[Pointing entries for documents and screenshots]
----------------------------------------
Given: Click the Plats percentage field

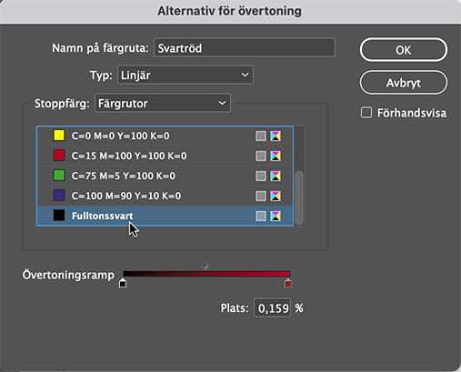Looking at the screenshot, I should [273, 308].
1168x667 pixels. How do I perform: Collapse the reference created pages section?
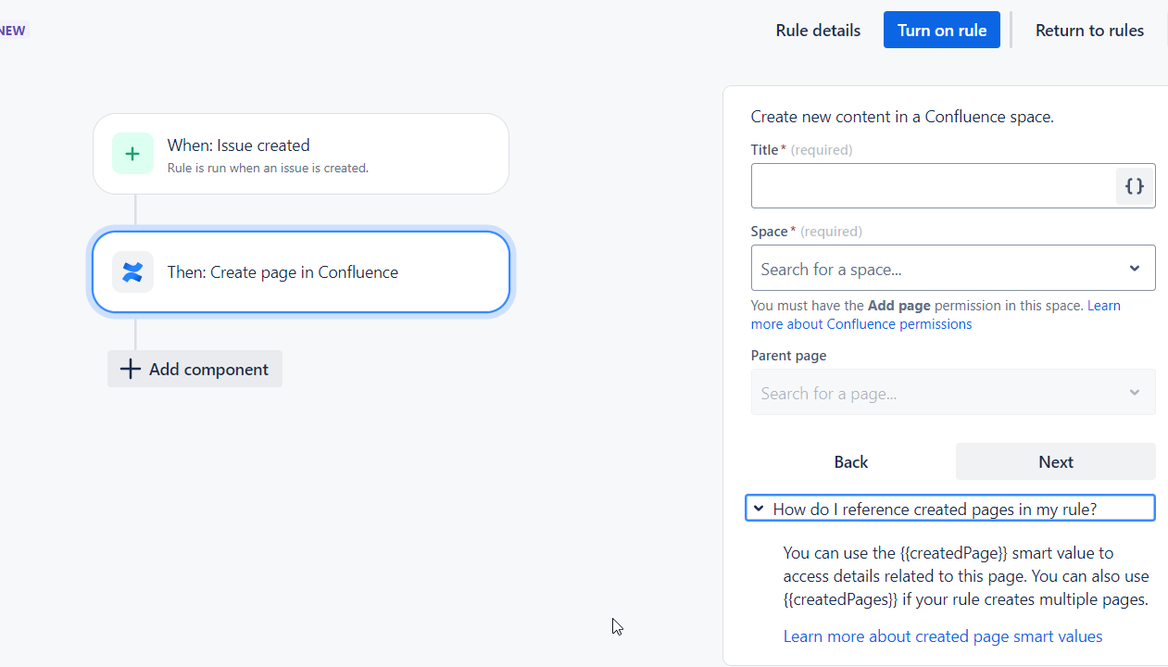click(759, 509)
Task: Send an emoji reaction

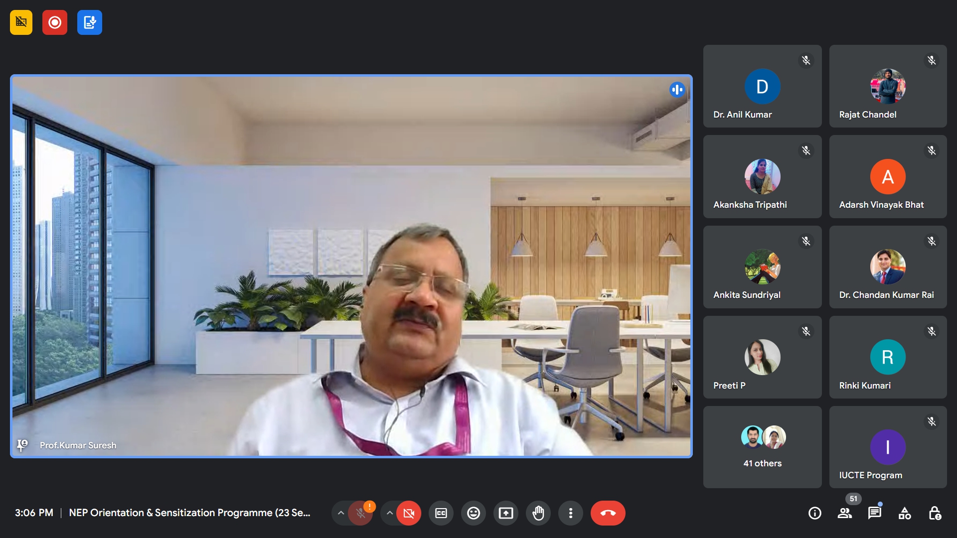Action: point(473,513)
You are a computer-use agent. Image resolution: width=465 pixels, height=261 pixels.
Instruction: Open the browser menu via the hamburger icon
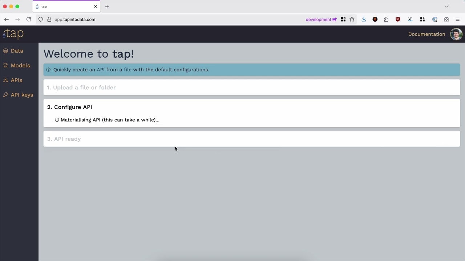pyautogui.click(x=457, y=19)
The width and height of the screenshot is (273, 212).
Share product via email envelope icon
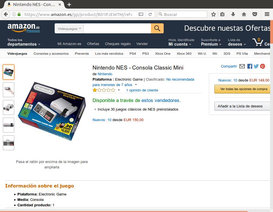[242, 66]

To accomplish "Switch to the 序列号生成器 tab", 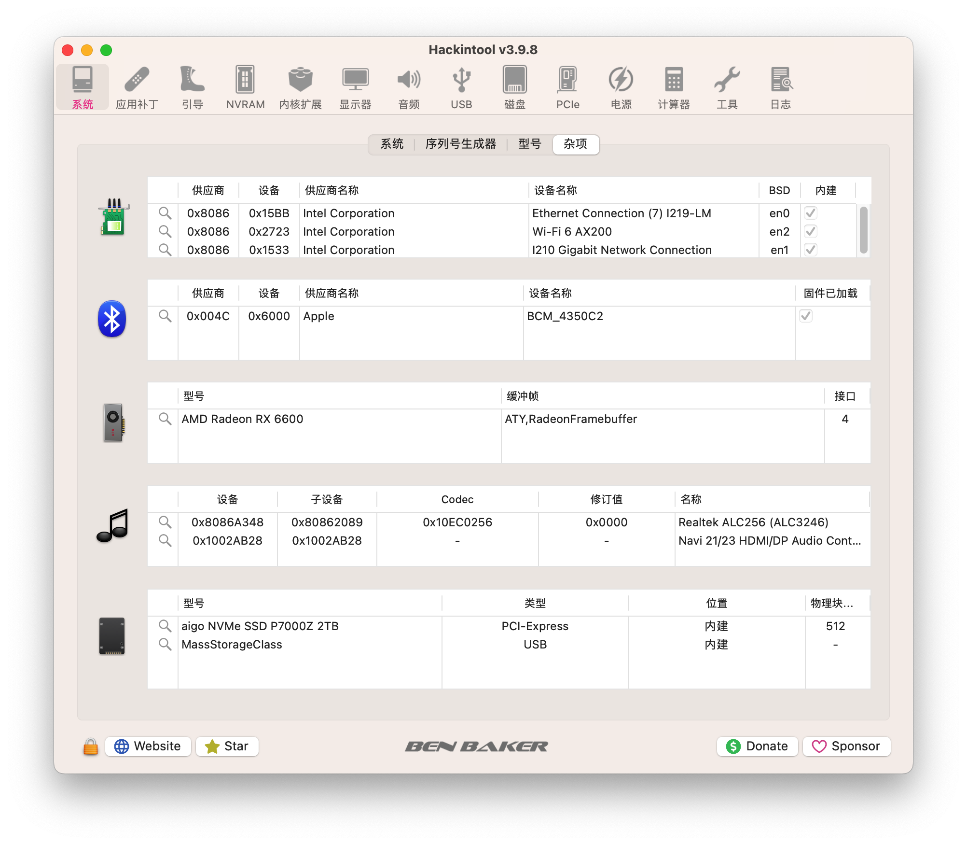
----------------------------------------
*Your goal*
Recast every line of the records above as a numbered list, skipping blank lines. Leave the pictures out of your answer.

*Worked answer*
1. Given: Click the Plats percentage field
2. Looking at the screenshot, I should [273, 308].
3. 1168x667 pixels. How do I perform: Collapse the reference created pages section?
4. click(759, 509)
5. Task: Send an emoji reaction
6. Action: point(473,513)
7. You are a computer-use agent. Image resolution: width=465 pixels, height=261 pixels.
8. Instruction: Open the browser menu via the hamburger icon
9. pyautogui.click(x=457, y=19)
10. The width and height of the screenshot is (273, 212).
11. Share product via email envelope icon
12. [242, 66]
13. To accomplish "Switch to the 序列号生成器 tab", 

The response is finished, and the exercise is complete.